The Gretsch Dixie 6 Guitar Banjo has an 11 inch Remo Fiberskyn head that isn’t the traditional white skin that you’d expect. It has a pattern that gives it some interest. In other words, it’s not the same boring white as some other banjos. Aside from the beauty of the skin, the banjo is constructed from quality materials that are covered with an antique stain finish. While it’s a new banjo, it’ll have a vintage look and feel to it.

This banjo will help you stand out from everyone else in the band if you’re hoping to play this in a group. If you’re going to play this solo, it’ll definitely catch people’s attention, but soon they’ll be more interested in the sounds coming from the banjo than how it looks. It’s a banjo with a fantastic punch to the notes.

Required Setup

Every single banjo that comes out of a box from the manufacturer has to be “fixed,” which means it needs to be setup. If the manufacturer were to tighten the strings, neck, head, and bridge, you’d end up with a broken banjo when you opened the box. There are a few ways you can get the banjo set. First, you can do it yourself. Tighten the head, the neck and reposition the bridge. You’ll need to tune the banjo, too. The tuning is the same as a guitar, so if you know how, do that yourself. If you’re unsure, use a tuner app on your phone.

If you’re not comfortable with any of the steps described above, bring the banjo to a professional who will be more than happy to set it up for you. This will cost you money, but you can ask them to show you how to do it.

Lastly, you could bring it to a musician friend who can tune it for you as well as tighten all the parts of the banjo.

Banjo Materials

The banjo was created with maple wood. The neck and fingerboard were made of hard maple. The rim and resonator are maple plywood. There are 18 nickel brackets around the resonator to hold it into place. On the exposed wood, there’s a lovely semi-gloss antique maple finish. It’s a stain that protects the wood, makes it shine, but still allows the grain to show through. It’s really quality workmanship.

Remo Fiberskyn Head

The beauty of the Fiberskyn is that it isn’t purely white. It brings back the days of calfskin heads on banjos. While calfskin heads aren’t necessary anymore because we have incredible modern synthetic materials, it’s a look that some people want to bring back. The material brings warm tones to the music with a roundness that isn’t heard with some other types of materials.

Resonator or Open Back

The resonator basically pushes sound forward to get more of a forceful sound from the instrument. An open-back banjo reverberates before hitting the audiences’ ears. One type of instrument is not better than the other. The Gretsch has a maple resonator that will give you a stronger sound from the instrument.

Frequently Asked Questions

Can the strings be changed out to guitar strings with ball ends?
You should be using loop end strings for this guitar banjo.

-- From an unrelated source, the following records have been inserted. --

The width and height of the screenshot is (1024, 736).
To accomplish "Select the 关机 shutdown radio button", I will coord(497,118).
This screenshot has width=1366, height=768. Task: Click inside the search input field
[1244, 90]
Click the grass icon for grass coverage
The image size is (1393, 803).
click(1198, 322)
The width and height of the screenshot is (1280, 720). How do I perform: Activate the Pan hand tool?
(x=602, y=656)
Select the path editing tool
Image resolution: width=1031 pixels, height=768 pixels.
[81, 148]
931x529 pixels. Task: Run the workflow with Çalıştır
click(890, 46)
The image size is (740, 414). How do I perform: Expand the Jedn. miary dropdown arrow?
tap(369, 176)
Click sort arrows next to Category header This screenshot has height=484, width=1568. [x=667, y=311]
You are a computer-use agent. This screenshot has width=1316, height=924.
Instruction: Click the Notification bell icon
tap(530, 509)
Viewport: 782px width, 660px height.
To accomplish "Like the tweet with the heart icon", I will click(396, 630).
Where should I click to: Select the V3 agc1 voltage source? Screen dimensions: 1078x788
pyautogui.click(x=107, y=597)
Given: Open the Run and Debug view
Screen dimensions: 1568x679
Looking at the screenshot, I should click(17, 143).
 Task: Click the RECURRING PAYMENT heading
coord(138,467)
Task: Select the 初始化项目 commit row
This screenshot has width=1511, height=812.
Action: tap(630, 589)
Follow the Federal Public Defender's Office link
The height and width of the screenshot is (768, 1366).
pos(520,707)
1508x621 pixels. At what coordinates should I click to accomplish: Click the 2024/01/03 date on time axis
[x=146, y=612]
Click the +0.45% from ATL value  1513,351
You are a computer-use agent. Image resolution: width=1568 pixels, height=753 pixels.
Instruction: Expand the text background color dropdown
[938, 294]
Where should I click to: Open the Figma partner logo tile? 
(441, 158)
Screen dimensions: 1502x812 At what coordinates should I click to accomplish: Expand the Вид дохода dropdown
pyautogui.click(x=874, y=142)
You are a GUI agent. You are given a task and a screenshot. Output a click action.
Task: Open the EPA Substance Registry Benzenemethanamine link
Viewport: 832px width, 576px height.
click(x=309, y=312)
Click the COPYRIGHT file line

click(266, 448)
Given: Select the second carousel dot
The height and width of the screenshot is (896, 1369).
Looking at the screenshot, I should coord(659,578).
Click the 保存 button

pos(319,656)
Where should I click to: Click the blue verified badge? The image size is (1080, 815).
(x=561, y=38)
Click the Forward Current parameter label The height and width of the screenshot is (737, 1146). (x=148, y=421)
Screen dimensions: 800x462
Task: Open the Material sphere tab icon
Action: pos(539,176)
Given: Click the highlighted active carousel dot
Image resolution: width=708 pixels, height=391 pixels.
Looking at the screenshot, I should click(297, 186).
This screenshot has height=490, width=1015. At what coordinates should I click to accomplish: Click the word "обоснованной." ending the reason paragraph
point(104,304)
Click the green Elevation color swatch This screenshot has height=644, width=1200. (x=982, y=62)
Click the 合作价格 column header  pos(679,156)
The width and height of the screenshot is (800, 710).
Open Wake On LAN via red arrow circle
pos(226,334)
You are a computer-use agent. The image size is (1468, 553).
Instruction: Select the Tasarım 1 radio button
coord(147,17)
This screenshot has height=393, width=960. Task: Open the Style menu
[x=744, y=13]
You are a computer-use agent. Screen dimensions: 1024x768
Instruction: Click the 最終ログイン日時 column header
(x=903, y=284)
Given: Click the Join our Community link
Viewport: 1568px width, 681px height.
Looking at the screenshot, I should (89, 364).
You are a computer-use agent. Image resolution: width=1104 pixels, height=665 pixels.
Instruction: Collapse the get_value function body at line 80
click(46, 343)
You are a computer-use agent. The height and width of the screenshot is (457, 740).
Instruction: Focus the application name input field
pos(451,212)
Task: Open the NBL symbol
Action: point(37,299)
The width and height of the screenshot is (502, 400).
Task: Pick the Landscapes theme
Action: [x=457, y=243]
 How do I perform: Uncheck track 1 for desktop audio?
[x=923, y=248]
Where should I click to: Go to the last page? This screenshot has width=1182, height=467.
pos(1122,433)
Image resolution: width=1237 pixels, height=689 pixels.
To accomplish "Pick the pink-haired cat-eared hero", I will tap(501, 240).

Does this guitar banjo come with any accessories?
You’ll need to purchase extra strings, a pickup, or a gig bag separately from this banjo. Nothing is included.

How much does this weigh?
The banjo weighs 9.8 pounds. This is on the high side of banjo weights. Keep this in mind when purchasing a case. You’ll want one that can distribute the weight when you’re carrying it.

Conclusion

The Gretsch G9460 Dixie 6 Guitar Banjo is tuned like a guitar, which makes it a fantastic transition instrument for guitar players. While it’s tuned like a guitar, the playstyle is a bit different. You will pick this banjo, not strum it like a guitar. Although, you can play the instrument any way you’d like if it produces the sounds that you want. Who are we to tell you the “right” way to play the instrument? You can play bluegrass, Dixieland jazz, or folk music with this guitar banjo quite easily.